CSS @property: Typed, Animatable Custom Properties

Unregistered CSS custom properties can't animate — they just snap. @property fixes that by giving the browser a type, a default, and an inheritance rule, unlocking smooth transitions for gradients, counters, and design tokens.

Dan Holloran
Dan Holloran
Senior Frontend & Fullstack Developer
CSS @property: Typed, Animatable Custom Properties image

There's a quiet frustration that hits every developer who first tries to animate a CSS custom property. You write a clean gradient, put the color stop in a variable, add a transition — and it snaps. No animation. Just an instant cut from one value to the next.

The reason is straightforward: the browser doesn't know what --brand-color is. It's just a string as far as CSS is concerned. You can't interpolate a string. @property fixes this by letting you register a custom property with a type, an initial value, and an inheritance rule — turning an opaque blob of text into something the browser can actually reason about and animate.

» **Written exercise A**:
Switch "string" to "keyword" in the CSS @property article, and write out its passage starting with "The reason is" and going on through "about and animate.".
» **Written exercise B**:
Reproduce the entries starting with the line with "How do I perform: Open the Weekly page link?" and going on through the last line of the entries, both ends included, and leave out the pictures.
The entries have no connection to the article above them.

» **Exercise inputs**:
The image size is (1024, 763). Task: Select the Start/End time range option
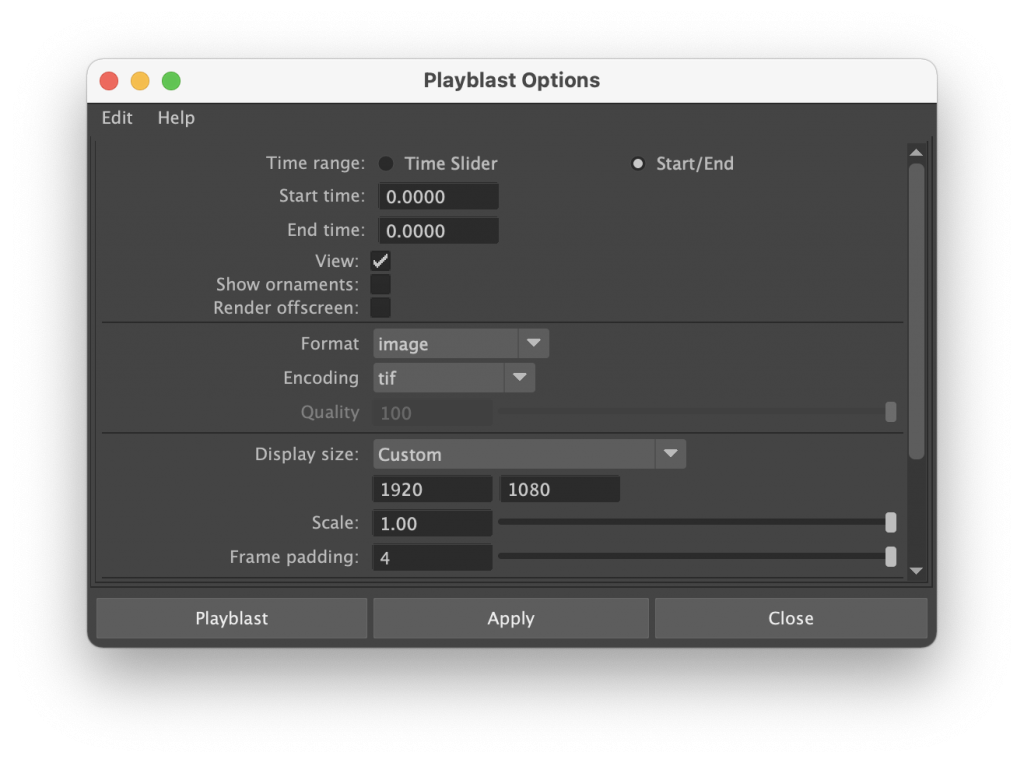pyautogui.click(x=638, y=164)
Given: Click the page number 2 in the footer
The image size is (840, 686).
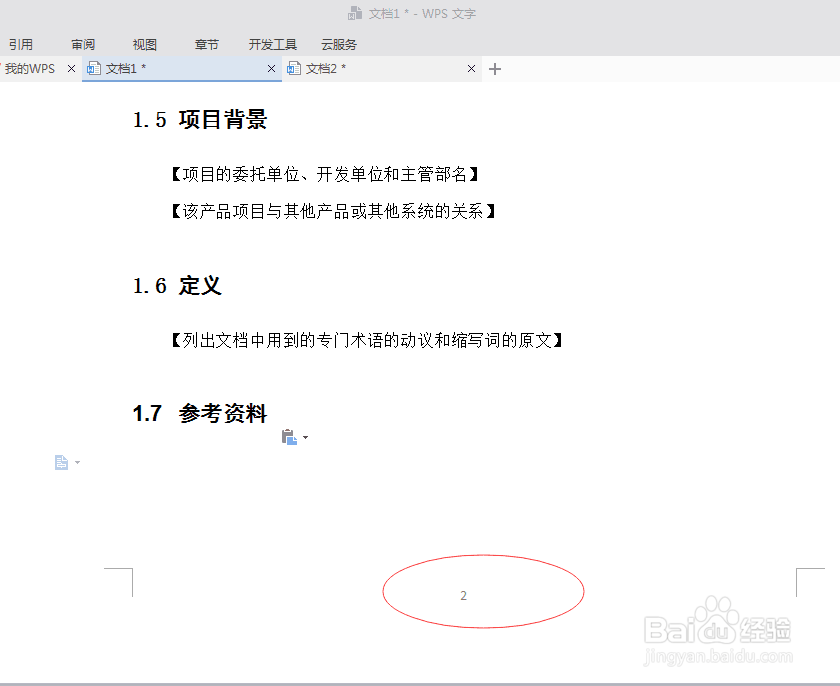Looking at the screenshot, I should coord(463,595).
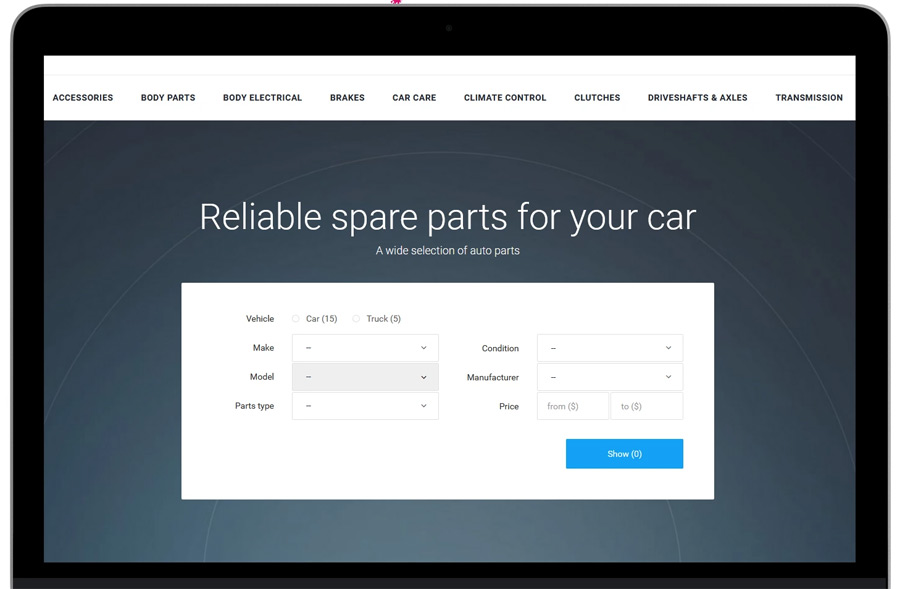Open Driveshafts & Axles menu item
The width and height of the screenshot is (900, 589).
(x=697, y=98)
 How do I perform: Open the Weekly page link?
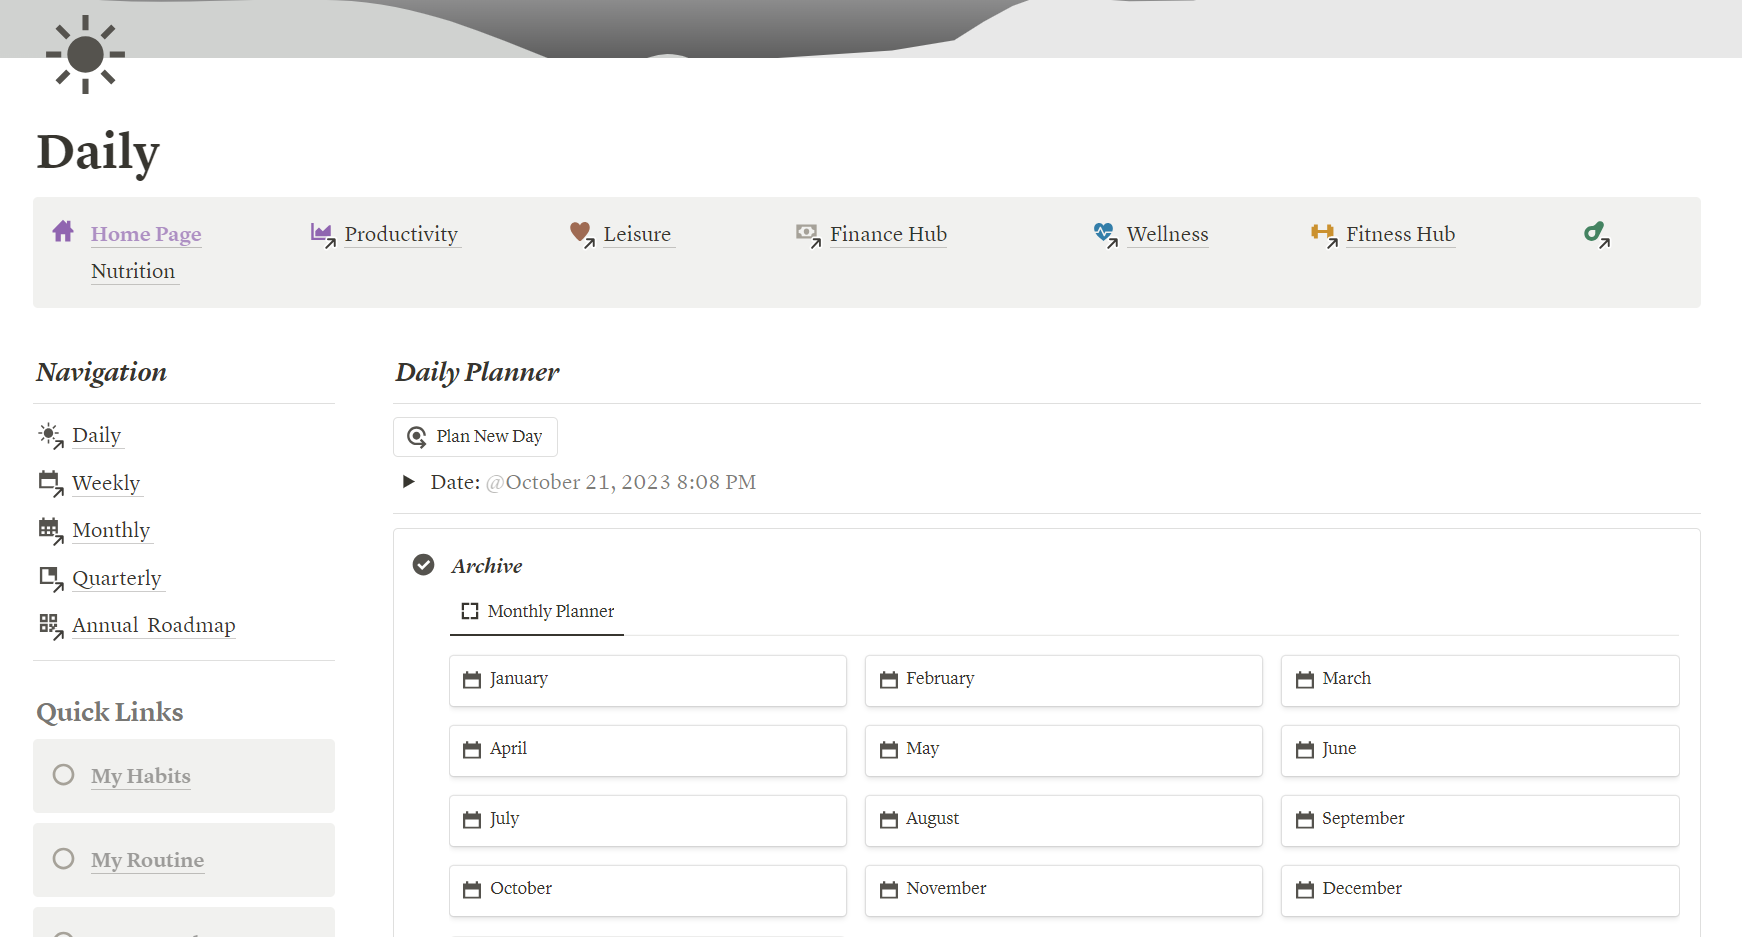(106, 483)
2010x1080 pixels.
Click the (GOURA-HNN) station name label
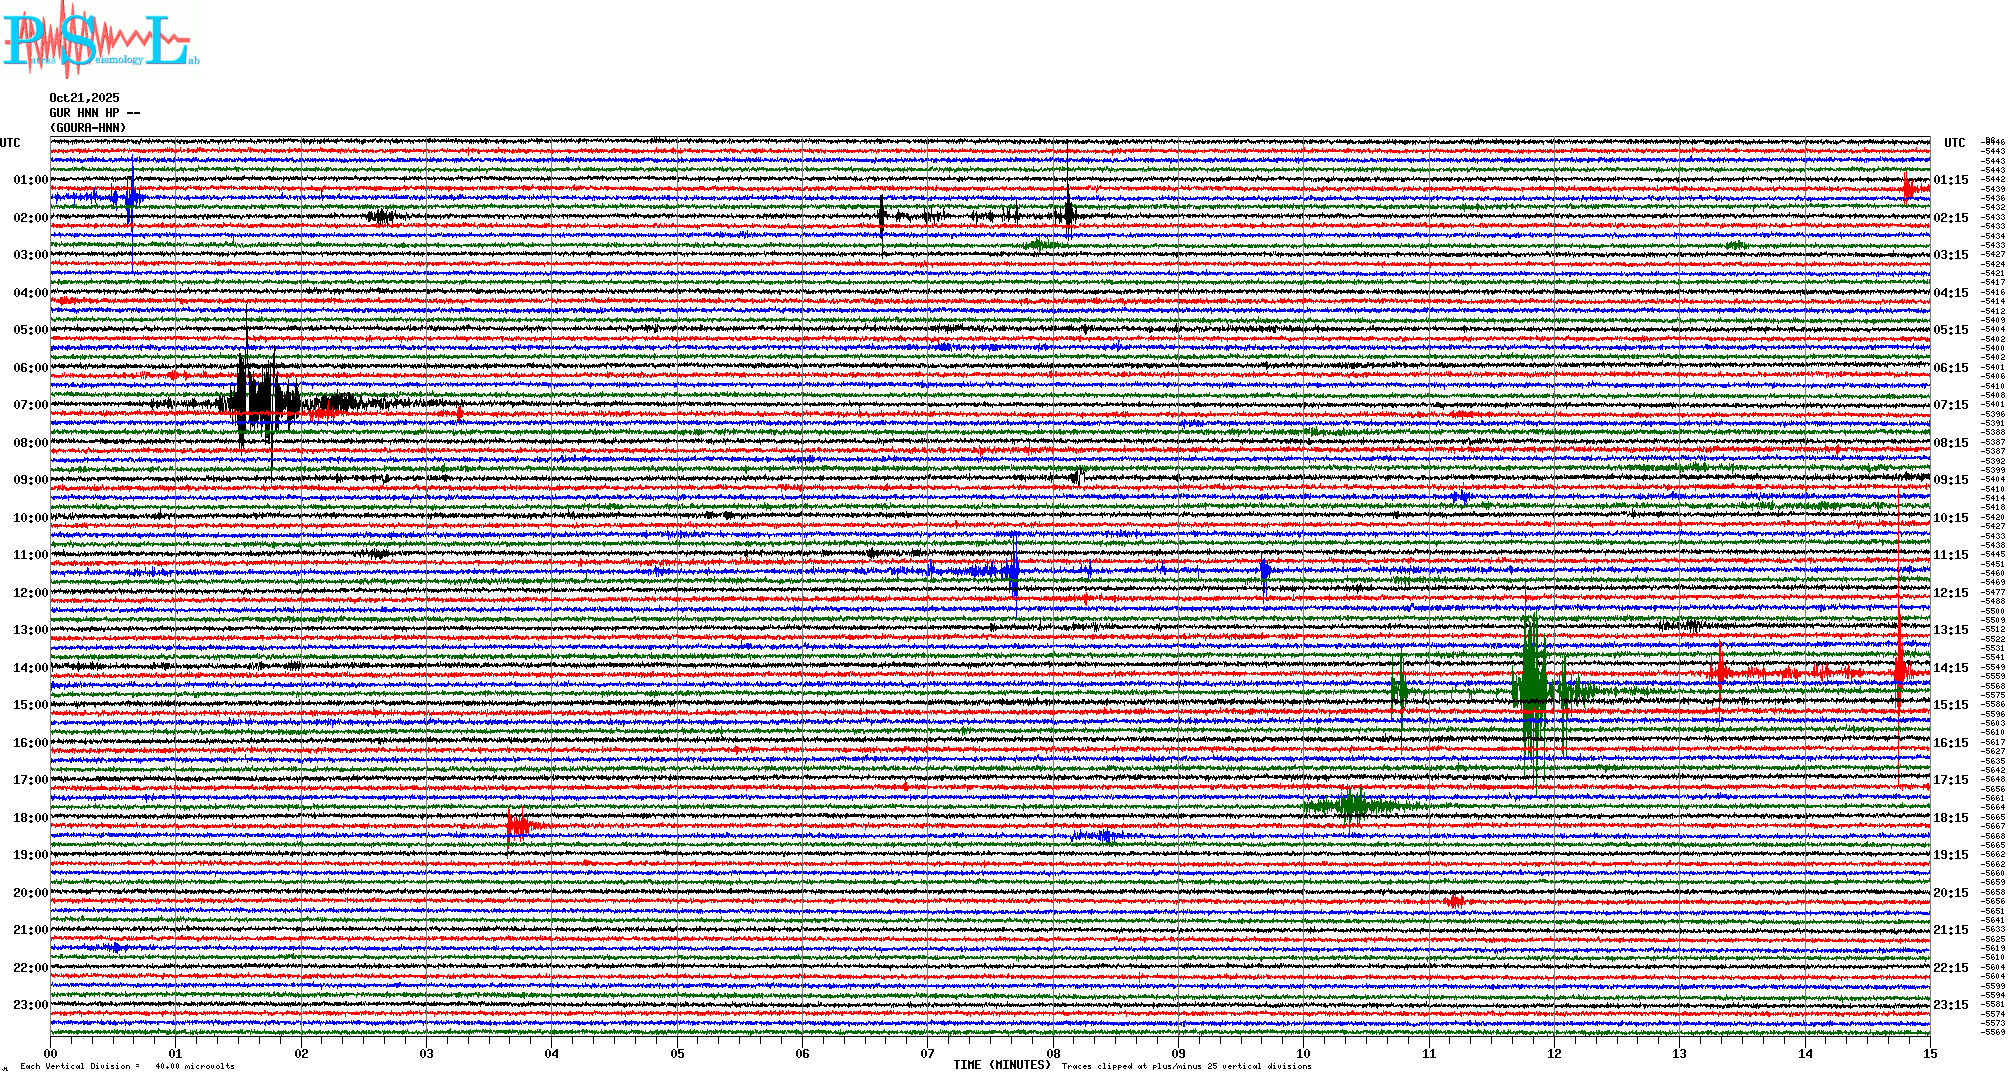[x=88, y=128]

» **Worked answer A**:
The reason is straightforward: the browser doesn't know what --brand-color is. It's just a keyword as far as CSS is concerned. You can't interpolate a keyword. @property fixes this by letting you register a custom property with a type, an initial value, and an inheritance rule — turning an opaque blob of text into something the browser can actually reason about and animate.

» **Worked answer B**:
 How do I perform: Open the Weekly page link?
(106, 483)
2010x1080 pixels.
Click the (GOURA-HNN) station name label
[x=88, y=128]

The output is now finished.